Task details:
Begin at the line containing "Given: Click the green 新建 plus icon" and give again every line to the end of the records, exactly, without the pictures.

Supplied records:
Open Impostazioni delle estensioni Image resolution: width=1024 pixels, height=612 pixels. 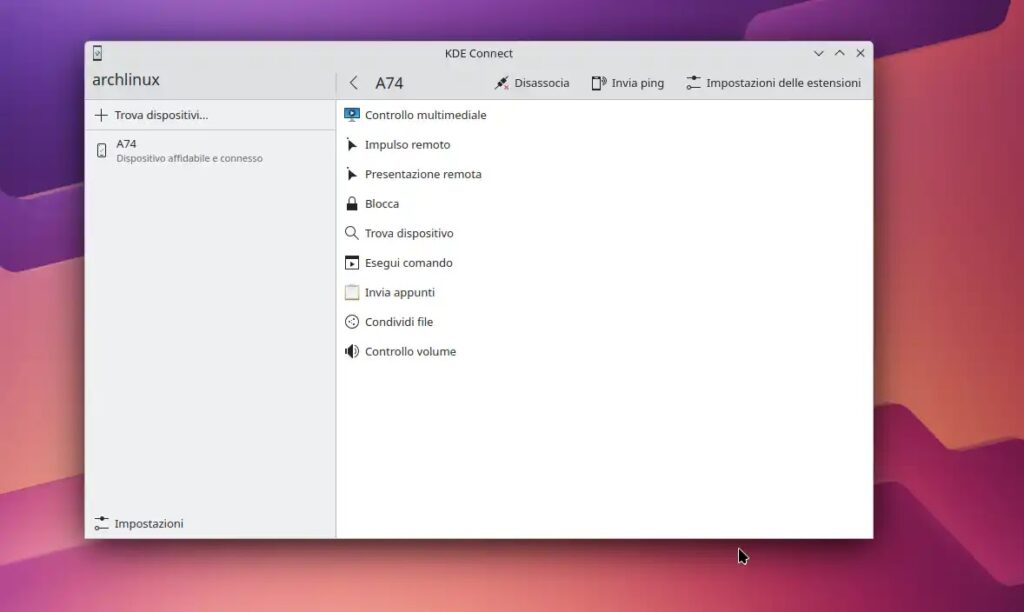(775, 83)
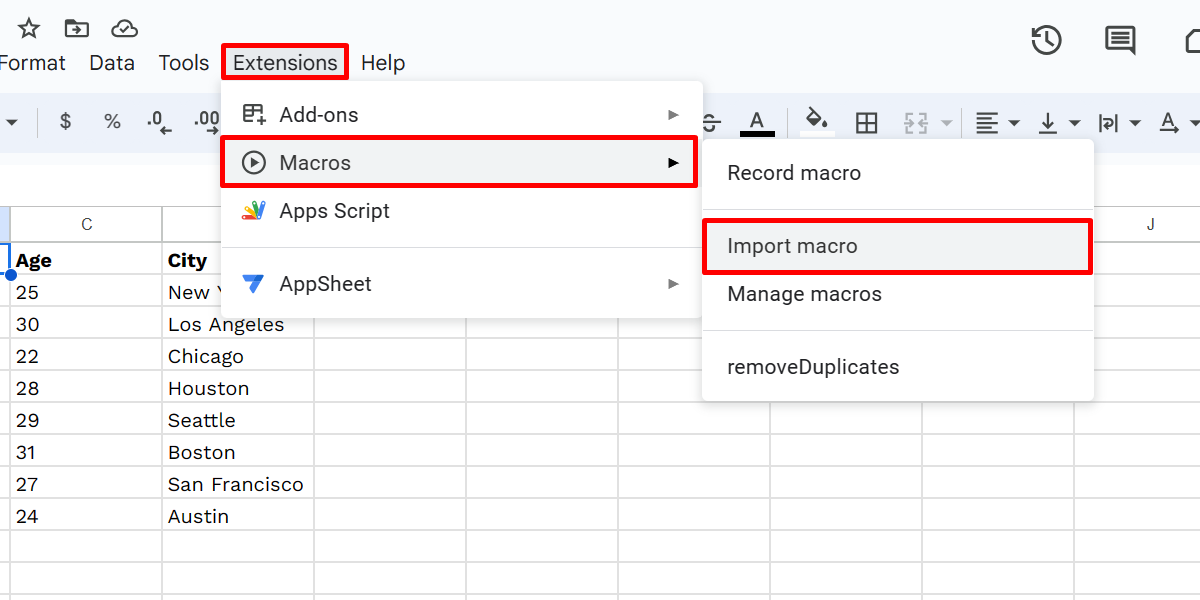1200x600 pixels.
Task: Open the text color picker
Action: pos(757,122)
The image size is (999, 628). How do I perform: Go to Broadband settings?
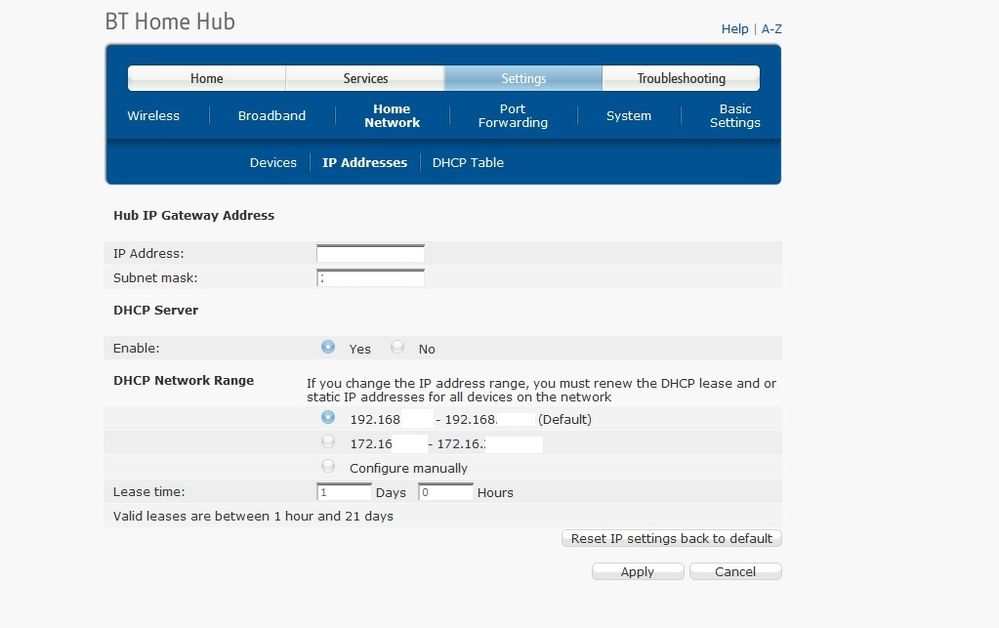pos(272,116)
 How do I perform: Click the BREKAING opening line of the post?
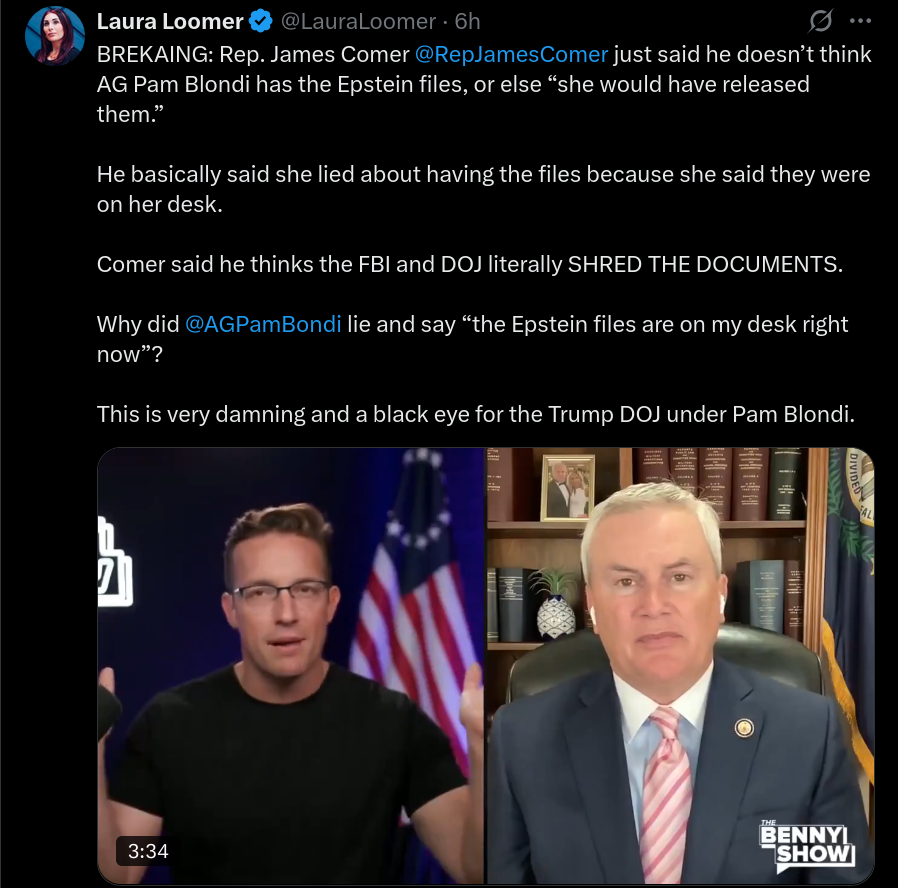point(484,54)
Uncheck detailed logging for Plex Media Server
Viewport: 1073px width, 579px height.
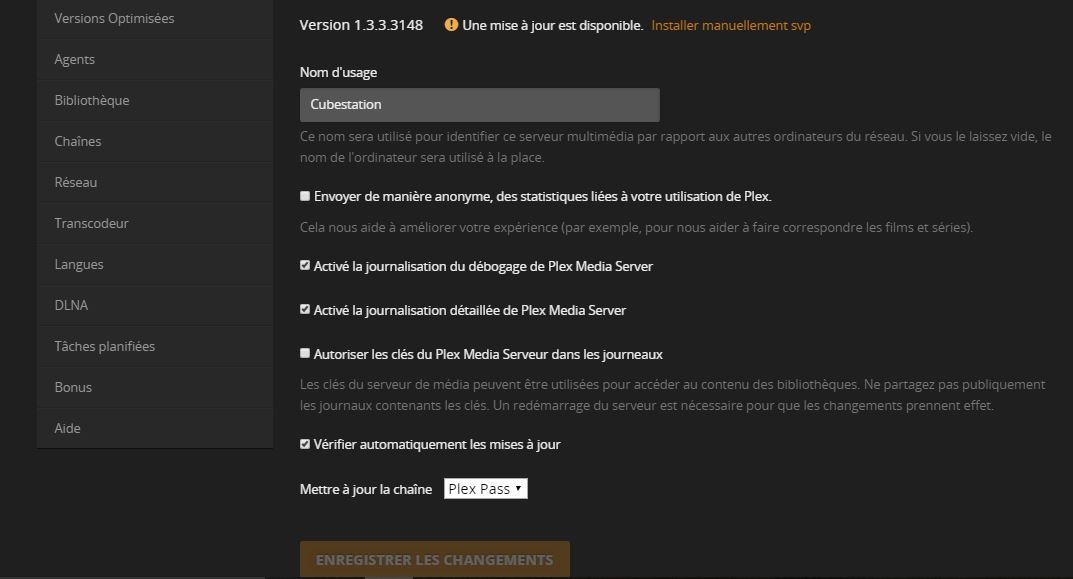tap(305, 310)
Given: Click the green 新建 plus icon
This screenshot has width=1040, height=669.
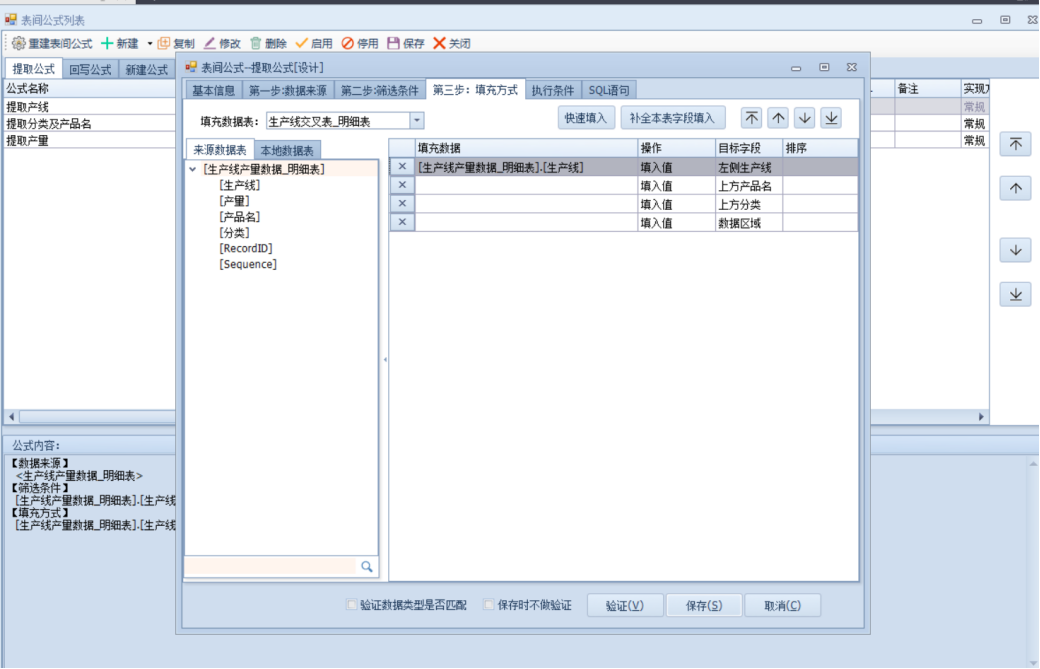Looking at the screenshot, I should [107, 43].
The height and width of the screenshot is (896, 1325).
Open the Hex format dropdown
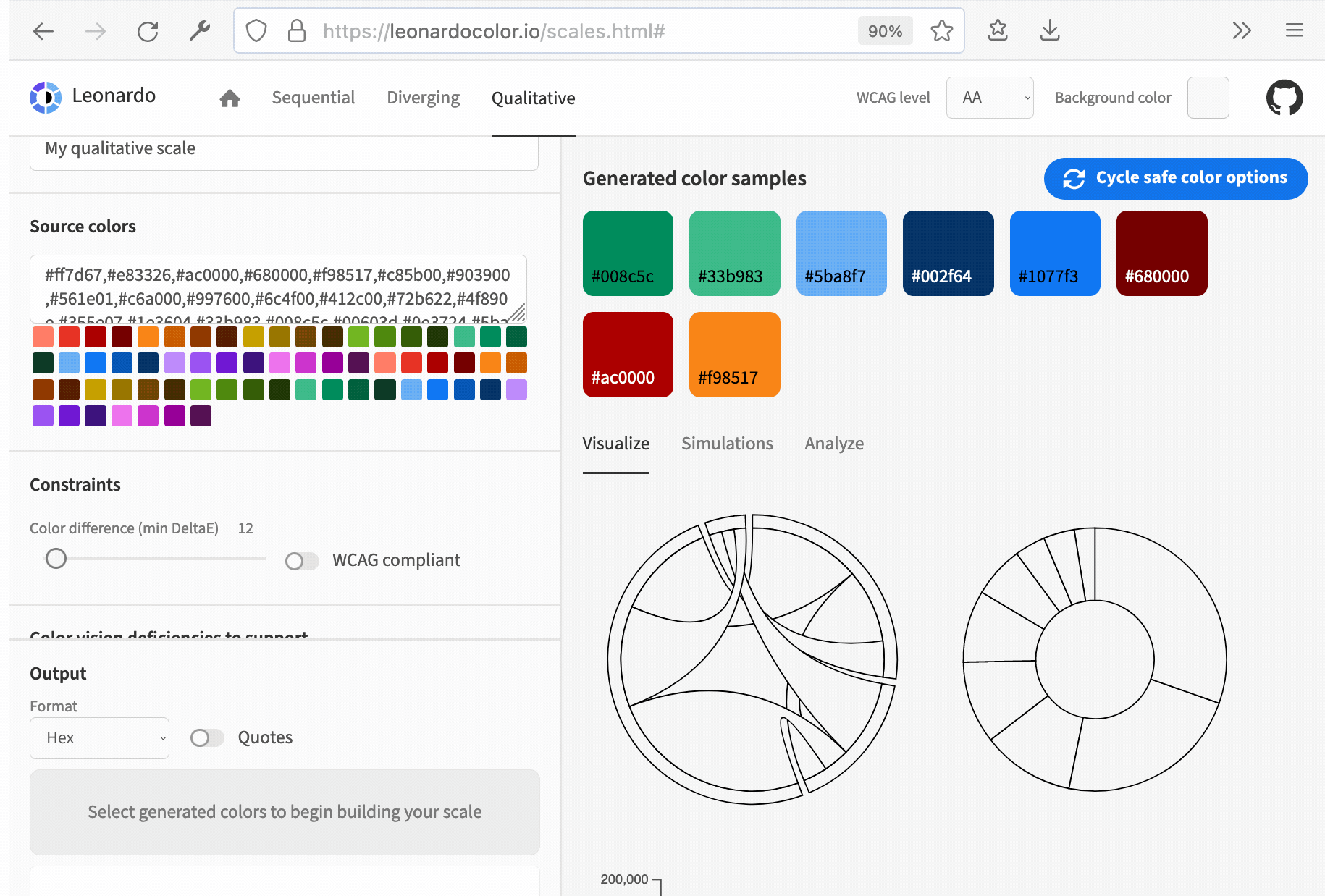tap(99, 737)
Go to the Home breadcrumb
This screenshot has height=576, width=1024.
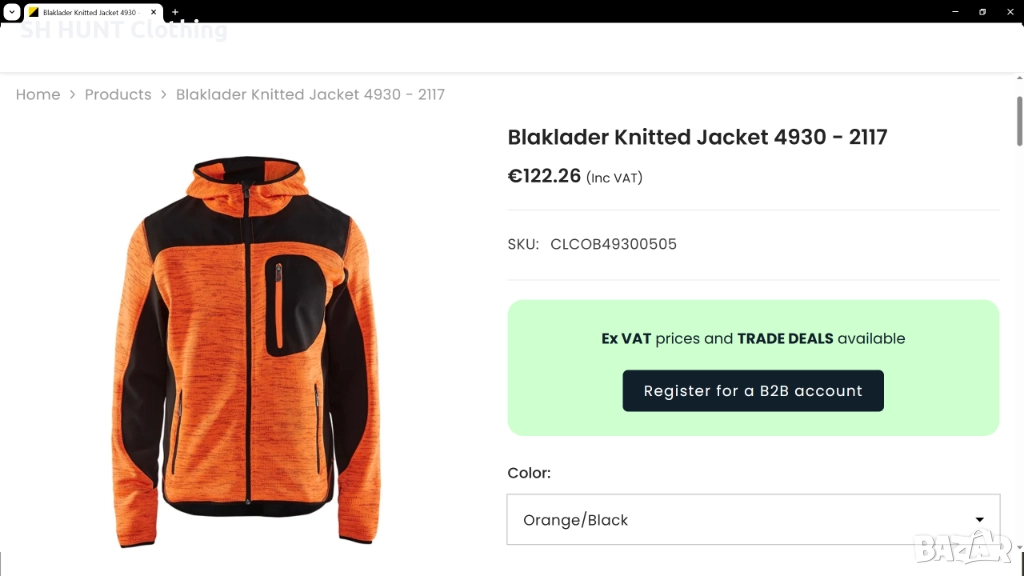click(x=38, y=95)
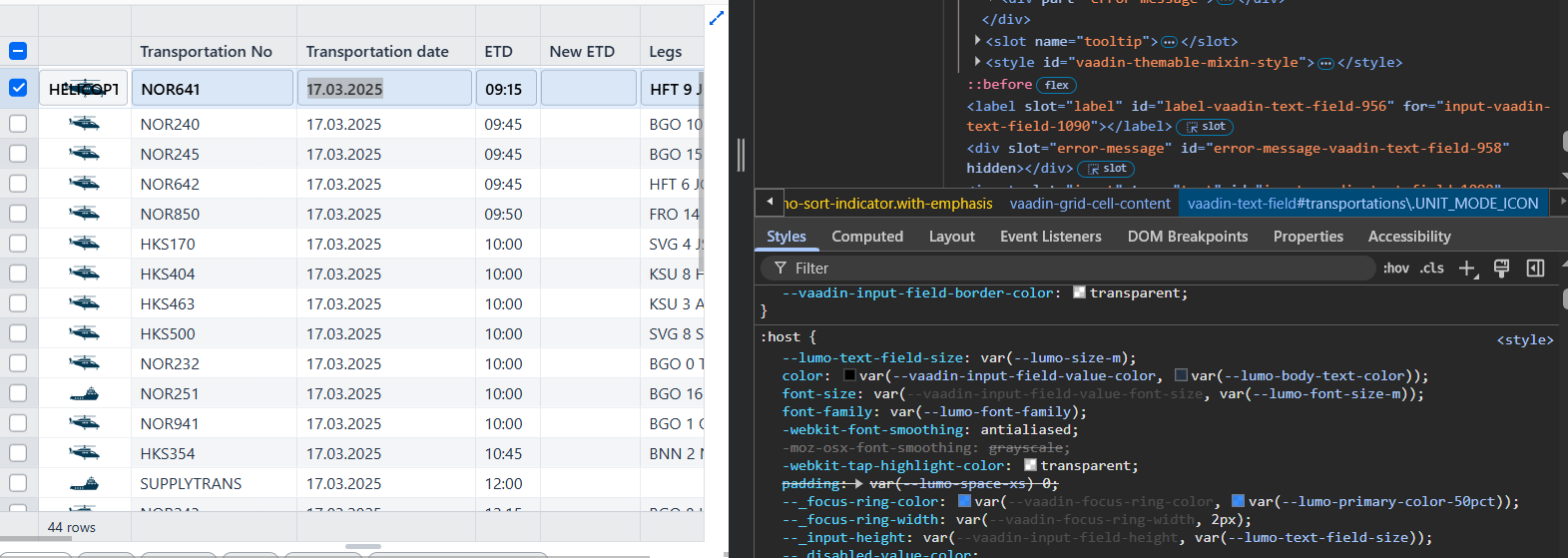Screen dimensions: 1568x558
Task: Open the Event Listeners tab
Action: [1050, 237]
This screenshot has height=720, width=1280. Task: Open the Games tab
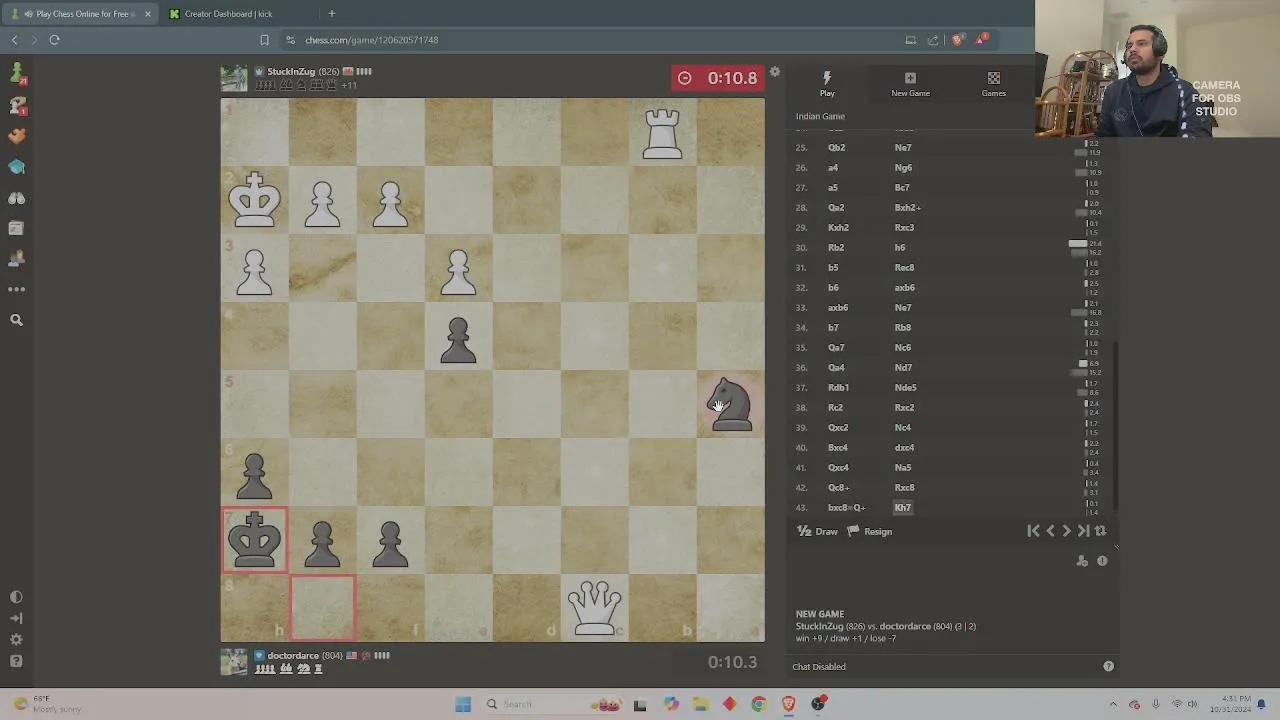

Result for this exercise:
Given: Click the green 新建 plus icon
This screenshot has width=1040, height=669.
Looking at the screenshot, I should [107, 43].
The height and width of the screenshot is (896, 1325).
Open the Hex format dropdown
tap(99, 737)
Go to the Home breadcrumb
This screenshot has height=576, width=1024.
click(x=38, y=95)
Screen dimensions: 1568x558
Task: Open the Event Listeners tab
Action: [1050, 237]
This screenshot has height=720, width=1280. Task: Open the Games tab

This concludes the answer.